(Stored entries)
^^^^

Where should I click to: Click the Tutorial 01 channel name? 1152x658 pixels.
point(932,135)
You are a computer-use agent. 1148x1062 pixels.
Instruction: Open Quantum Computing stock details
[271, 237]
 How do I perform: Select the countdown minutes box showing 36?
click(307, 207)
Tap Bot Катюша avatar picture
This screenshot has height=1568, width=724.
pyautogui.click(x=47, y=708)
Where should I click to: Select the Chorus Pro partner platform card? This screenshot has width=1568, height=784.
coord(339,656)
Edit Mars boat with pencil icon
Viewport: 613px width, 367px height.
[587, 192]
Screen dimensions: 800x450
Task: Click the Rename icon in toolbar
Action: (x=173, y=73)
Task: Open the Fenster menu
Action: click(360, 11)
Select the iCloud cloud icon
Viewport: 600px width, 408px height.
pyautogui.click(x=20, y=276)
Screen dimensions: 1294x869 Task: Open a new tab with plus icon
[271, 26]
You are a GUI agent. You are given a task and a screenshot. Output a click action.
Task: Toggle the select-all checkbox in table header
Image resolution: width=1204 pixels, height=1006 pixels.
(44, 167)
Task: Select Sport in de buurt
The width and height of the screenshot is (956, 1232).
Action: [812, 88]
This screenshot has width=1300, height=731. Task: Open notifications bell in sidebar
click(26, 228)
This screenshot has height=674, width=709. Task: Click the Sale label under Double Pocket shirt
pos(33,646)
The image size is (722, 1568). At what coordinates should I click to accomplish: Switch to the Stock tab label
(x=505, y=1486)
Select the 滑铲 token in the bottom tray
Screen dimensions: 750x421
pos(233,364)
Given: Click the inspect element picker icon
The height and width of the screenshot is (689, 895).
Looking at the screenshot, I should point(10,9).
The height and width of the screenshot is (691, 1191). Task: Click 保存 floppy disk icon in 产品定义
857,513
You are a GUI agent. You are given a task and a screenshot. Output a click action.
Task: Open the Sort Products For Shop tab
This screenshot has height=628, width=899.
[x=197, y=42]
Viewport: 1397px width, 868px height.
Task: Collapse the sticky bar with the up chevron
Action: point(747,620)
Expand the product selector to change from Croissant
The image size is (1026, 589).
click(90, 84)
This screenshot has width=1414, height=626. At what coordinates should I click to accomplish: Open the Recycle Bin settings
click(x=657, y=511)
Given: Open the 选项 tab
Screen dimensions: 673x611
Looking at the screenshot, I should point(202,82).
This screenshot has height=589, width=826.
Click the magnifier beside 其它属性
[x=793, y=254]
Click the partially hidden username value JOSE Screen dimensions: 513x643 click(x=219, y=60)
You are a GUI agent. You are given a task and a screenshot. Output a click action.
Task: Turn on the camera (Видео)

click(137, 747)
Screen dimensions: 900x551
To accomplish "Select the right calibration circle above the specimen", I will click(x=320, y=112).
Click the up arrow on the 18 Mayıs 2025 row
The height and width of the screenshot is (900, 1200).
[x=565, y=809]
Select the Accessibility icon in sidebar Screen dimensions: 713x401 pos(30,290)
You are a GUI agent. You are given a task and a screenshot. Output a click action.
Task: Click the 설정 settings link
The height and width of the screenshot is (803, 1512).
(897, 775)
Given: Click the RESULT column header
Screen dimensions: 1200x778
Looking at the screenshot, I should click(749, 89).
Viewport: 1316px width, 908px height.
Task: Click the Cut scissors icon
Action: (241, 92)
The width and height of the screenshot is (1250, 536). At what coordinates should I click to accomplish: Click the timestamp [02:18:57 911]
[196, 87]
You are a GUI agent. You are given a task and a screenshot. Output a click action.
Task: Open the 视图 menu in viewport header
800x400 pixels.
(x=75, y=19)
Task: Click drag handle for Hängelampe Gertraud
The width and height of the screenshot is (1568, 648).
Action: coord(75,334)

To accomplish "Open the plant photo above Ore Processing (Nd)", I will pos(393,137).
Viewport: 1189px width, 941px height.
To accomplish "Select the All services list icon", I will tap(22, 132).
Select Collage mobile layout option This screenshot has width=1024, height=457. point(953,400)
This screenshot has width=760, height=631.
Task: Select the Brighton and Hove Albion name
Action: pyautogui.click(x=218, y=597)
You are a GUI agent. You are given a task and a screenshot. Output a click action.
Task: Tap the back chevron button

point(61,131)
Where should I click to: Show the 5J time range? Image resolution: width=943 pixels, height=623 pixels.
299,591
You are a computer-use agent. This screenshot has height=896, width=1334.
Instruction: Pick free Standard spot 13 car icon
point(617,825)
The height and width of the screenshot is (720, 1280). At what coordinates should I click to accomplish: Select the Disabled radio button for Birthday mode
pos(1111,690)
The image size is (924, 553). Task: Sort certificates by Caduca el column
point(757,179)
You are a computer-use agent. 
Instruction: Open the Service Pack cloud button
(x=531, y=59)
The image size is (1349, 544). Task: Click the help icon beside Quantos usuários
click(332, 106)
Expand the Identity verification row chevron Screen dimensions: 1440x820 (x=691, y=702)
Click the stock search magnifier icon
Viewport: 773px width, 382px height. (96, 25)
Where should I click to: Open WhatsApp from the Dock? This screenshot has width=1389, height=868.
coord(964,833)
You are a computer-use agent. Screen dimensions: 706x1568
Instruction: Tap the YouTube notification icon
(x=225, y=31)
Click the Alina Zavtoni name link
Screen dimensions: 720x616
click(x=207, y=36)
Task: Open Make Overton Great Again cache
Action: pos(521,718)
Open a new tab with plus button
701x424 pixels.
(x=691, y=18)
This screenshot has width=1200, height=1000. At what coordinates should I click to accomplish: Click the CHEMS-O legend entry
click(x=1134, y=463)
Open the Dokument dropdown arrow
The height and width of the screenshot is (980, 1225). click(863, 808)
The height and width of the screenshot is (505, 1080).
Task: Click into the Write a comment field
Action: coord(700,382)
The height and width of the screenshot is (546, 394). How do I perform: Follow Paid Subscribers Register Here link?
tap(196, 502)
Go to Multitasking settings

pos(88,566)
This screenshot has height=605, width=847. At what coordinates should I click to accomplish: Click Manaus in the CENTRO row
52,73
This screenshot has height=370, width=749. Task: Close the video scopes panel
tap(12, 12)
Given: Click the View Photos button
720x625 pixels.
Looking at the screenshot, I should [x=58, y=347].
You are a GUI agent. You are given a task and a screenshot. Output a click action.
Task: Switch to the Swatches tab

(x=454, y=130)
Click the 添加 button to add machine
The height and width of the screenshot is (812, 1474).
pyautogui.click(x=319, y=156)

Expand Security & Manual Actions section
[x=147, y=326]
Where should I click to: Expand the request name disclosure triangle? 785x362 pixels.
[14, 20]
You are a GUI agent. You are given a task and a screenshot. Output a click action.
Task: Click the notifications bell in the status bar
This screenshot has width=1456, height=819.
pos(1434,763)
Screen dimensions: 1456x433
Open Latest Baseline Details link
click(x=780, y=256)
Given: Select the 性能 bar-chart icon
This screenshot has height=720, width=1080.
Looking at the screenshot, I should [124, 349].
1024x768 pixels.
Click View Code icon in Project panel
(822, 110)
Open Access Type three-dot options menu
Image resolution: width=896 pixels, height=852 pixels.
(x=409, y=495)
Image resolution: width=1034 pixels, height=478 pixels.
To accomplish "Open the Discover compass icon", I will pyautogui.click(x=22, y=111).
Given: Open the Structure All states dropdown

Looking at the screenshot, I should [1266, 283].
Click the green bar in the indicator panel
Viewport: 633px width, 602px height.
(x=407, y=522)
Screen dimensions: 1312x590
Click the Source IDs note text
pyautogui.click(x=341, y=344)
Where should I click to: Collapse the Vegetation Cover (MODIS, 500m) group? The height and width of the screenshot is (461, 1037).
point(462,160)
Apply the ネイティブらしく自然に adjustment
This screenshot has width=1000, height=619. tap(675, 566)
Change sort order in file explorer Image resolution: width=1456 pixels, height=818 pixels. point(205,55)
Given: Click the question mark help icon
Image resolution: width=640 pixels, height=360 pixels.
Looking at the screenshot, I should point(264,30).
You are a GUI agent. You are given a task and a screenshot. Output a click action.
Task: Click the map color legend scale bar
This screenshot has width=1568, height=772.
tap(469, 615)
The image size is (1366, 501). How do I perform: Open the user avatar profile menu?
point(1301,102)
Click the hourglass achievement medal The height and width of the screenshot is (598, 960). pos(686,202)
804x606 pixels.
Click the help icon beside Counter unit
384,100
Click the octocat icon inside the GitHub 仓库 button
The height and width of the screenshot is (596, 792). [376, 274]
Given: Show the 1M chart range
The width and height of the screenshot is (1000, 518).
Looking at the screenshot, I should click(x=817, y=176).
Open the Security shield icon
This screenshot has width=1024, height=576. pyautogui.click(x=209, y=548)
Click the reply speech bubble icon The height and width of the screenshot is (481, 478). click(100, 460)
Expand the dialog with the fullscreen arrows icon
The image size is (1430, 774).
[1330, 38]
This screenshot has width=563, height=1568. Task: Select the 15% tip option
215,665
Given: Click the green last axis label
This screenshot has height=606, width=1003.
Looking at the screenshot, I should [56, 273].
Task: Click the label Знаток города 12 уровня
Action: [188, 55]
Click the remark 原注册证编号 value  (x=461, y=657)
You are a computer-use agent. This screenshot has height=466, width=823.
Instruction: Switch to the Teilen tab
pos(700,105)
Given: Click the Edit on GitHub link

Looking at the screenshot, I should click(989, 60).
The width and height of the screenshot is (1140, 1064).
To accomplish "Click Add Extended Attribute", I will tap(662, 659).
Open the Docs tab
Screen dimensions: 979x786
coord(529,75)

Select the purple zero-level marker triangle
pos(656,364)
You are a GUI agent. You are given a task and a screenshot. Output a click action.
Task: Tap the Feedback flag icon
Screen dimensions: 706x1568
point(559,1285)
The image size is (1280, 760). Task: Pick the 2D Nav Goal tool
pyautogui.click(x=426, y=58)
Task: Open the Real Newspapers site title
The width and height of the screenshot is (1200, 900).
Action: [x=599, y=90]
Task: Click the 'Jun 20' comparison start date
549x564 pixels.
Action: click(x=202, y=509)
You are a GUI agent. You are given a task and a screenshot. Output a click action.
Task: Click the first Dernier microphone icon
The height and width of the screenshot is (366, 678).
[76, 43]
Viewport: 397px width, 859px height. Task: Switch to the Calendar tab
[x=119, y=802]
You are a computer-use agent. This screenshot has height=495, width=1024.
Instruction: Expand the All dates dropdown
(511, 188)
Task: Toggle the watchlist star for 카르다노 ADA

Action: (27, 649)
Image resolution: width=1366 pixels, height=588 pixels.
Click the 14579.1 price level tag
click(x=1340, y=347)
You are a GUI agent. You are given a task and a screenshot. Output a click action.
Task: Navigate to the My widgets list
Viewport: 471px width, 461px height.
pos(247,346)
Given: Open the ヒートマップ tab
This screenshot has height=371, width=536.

^^^^

• What to produce
Find all the lines with "will" in the data and copy them.

• Response
To accomplish "Select the right calibration circle above the specimen", I will click(x=320, y=112).
To accomplish "Open the plant photo above Ore Processing (Nd)", I will pos(393,137).
To accomplish "Select the All services list icon", I will tap(22, 132).
To accomplish "Open the Discover compass icon", I will pyautogui.click(x=22, y=111).
To accomplish "Click Add Extended Attribute", I will tap(662, 659).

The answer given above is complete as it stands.